It seems that businesses are just running on an outdated model developed when
information sharing was a lot harder, so only condensed forms like quarterly
reports and press releases were feasible. But now that information sharing is
a lot easier, shareholders should be demanding more openness from businesses
-- yes, today a lot of that information is considered to be a trade secret,
but at the same time shareholders need to stop allowing businesses to get away
with what's equivalent to deceit through "creative" accounting (e.g.
apportioning profits/debts amongst subsidiaries). That's just a textbook
example of exploiting information asymmetry. Shareholders should expect more
information about the business' books and transactions. There must be some
natural equilibrium between being open about transactions and protecting
strategic advantages, but right now we have the functional equivalent to price
fixing, er, information fixing -- companies don't release relevant information
because "no other company does" and shareholders don't expect real operating
information either because that's not part of the status quo.
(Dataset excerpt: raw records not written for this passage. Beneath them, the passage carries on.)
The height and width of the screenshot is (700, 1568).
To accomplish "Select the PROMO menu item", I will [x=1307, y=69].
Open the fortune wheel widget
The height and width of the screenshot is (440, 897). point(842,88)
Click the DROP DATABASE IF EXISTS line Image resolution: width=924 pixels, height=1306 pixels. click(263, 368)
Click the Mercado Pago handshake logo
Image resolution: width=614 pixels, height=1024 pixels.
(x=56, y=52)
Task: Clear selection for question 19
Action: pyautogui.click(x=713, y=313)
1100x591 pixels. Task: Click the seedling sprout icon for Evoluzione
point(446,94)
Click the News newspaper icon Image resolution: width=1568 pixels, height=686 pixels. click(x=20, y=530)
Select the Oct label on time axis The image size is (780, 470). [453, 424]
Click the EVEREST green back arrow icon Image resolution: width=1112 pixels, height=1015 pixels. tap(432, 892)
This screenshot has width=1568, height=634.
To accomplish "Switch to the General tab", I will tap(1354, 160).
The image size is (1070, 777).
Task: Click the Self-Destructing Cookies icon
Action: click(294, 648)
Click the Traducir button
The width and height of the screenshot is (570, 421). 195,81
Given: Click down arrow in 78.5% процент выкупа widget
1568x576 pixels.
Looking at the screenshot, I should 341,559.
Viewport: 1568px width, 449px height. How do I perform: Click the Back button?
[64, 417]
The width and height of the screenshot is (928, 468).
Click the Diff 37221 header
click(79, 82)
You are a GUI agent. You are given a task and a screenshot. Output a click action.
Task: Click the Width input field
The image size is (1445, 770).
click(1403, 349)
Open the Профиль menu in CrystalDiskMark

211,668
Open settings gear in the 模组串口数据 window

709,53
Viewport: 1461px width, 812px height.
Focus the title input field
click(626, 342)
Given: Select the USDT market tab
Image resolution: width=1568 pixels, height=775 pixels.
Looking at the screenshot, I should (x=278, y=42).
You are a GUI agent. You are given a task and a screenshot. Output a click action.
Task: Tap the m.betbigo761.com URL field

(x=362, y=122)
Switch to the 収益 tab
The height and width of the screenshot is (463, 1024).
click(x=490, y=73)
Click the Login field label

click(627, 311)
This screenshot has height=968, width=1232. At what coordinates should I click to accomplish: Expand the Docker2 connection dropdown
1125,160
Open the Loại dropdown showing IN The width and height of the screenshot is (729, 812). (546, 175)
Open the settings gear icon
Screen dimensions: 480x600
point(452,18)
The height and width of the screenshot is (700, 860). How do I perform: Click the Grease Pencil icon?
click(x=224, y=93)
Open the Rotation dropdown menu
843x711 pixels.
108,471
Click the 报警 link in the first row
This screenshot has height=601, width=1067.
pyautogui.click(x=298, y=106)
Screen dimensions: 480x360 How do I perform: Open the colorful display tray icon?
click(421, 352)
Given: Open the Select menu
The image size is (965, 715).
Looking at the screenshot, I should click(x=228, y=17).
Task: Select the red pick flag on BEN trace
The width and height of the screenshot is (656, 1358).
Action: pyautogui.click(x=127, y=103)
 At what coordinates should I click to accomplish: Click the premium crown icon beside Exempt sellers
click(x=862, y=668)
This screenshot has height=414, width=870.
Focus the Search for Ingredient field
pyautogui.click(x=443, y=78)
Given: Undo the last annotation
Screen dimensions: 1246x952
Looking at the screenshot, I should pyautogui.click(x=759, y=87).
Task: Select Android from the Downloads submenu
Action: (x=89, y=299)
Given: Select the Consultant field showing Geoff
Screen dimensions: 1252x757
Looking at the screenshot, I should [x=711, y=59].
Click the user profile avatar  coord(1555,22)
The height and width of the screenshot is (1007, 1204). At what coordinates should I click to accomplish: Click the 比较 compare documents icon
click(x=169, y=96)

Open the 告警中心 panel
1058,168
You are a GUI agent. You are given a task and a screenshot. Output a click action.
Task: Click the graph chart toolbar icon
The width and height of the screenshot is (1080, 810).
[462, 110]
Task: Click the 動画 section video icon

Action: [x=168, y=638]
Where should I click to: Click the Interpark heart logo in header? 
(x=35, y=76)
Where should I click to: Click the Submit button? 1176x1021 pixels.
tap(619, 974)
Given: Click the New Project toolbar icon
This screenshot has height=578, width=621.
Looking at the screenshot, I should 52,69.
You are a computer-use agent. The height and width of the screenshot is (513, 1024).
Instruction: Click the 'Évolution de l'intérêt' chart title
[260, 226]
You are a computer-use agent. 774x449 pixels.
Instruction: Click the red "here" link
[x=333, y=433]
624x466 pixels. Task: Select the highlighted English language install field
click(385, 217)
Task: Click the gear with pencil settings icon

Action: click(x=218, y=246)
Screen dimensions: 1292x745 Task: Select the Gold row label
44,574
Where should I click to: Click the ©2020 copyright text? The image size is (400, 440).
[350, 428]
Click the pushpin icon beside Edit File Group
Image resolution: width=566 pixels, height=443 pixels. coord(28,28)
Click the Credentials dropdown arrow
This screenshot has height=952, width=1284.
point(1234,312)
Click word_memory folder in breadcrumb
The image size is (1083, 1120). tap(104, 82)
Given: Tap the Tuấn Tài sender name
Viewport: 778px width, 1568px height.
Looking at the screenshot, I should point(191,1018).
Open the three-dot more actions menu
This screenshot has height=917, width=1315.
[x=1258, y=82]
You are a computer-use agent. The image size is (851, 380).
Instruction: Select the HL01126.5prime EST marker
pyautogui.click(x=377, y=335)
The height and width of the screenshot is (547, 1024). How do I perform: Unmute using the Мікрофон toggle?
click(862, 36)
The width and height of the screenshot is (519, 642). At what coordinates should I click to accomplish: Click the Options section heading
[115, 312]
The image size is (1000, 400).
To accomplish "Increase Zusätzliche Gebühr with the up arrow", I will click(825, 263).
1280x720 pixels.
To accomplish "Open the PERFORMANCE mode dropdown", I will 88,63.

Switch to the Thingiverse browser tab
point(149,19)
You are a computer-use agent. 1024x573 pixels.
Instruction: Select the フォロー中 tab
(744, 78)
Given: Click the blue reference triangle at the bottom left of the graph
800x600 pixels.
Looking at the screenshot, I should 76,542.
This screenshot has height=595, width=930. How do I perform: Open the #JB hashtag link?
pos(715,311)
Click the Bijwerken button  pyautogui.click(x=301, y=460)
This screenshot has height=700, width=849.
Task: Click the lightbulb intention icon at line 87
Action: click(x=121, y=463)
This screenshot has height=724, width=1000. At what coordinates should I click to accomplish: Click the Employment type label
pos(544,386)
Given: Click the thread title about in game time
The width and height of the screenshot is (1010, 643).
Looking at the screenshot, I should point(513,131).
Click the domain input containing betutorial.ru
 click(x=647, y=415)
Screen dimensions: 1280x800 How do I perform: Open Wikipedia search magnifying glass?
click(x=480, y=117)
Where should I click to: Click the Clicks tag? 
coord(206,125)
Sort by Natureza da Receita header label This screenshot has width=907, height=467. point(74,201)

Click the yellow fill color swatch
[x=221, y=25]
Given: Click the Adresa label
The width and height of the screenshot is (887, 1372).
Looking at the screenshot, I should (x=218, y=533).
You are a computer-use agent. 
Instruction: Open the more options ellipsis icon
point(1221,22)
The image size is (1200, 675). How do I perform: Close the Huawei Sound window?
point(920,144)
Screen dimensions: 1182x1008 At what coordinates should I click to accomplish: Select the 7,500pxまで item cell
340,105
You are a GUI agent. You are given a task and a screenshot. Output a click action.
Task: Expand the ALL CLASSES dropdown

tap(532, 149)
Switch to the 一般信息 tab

Wouldn't an investment bank that was so confident in the principles behind its
analysis that it was willing to list all its transactions in a continuously-
updated XML file, despite the risk of copy-cats, seem like a pretty damn good
investment? They wouldn't have to divulge their proprietary methods of
analysis, just make their holdings public. This would greatly improve the
efficiency of markets as investors could use their own proprietary methods to
estimate the risk of an entity's portfolio management strategy when deciding
whether to invest in it.

And there's definitely historical precedent for this -- the fabled value
investor Benjamin Graham didn't go to great lengths to hide his trades,
instead he'd use them as examples in his classes, and yeah, people copied him.
And he _still_ made boatloads of money.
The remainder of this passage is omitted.